#### [WORK REQUEST]
Report the count of lines in the records below that hold the word "Toggle", omitting everything but the number.

#### [DATA EXCERPTS]
────────

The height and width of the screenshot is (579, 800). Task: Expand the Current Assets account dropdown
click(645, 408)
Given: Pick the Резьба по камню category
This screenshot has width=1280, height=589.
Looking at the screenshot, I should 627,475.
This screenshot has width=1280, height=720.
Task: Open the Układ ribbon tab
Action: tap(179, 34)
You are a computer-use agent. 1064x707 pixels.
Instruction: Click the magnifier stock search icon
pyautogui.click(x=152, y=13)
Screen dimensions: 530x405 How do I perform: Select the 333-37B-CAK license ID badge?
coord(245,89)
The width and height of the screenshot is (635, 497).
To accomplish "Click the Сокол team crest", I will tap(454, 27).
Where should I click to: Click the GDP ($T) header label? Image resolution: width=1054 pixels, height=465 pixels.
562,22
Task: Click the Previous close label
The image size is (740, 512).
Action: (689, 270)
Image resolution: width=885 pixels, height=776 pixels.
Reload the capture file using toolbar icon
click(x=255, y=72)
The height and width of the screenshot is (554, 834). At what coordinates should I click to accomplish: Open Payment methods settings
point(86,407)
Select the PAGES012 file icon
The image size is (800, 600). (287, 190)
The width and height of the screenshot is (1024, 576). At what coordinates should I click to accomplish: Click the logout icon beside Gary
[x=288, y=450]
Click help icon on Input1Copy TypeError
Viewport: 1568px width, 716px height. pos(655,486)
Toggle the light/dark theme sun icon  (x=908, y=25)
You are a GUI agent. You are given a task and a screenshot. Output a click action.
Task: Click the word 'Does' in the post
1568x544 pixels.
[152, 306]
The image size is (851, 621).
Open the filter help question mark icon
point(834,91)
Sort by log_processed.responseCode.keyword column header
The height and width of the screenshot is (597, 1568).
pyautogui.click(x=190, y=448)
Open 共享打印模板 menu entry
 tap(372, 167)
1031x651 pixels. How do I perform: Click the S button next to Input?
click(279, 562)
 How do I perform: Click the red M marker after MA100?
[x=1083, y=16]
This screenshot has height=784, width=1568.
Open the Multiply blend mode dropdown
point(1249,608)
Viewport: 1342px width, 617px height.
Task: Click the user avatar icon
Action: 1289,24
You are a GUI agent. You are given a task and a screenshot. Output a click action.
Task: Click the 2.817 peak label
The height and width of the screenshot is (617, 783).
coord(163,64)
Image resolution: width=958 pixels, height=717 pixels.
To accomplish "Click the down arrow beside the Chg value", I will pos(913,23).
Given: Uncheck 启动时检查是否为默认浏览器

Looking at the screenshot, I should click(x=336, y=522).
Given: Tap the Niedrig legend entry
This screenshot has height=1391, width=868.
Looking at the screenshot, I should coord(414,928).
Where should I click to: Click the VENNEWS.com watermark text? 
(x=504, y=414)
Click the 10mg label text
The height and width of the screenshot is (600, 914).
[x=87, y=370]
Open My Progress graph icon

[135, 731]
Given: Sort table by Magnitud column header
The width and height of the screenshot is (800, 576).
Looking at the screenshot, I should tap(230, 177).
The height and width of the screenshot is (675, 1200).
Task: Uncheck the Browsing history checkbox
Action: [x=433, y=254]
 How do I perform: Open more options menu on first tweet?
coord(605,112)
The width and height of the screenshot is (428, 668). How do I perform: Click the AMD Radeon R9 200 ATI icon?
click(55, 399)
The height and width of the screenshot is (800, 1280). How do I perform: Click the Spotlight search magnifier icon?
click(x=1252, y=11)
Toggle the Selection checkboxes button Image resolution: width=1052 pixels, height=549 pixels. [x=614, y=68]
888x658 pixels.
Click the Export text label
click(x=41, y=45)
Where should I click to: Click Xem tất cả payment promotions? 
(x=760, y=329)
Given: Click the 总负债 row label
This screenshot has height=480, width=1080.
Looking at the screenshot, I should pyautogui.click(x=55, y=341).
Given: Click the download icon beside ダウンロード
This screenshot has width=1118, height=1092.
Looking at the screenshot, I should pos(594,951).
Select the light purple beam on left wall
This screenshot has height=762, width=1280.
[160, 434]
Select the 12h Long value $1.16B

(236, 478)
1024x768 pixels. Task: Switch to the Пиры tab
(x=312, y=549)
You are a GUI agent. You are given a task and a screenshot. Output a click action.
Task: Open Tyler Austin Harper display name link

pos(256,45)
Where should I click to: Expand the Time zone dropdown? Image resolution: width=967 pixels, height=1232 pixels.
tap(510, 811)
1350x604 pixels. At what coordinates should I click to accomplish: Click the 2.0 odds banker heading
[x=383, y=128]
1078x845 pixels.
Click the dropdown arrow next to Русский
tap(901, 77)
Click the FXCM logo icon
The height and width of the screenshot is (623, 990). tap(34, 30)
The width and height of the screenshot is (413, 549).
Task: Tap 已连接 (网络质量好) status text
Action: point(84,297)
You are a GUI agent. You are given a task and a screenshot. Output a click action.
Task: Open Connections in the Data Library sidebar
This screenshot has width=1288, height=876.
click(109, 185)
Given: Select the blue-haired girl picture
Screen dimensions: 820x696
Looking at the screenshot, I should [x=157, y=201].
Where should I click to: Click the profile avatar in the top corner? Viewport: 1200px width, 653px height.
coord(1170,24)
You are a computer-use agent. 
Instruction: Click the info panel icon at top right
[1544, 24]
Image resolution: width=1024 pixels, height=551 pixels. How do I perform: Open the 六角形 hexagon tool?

────────

#### [ANSWER SECTION]
2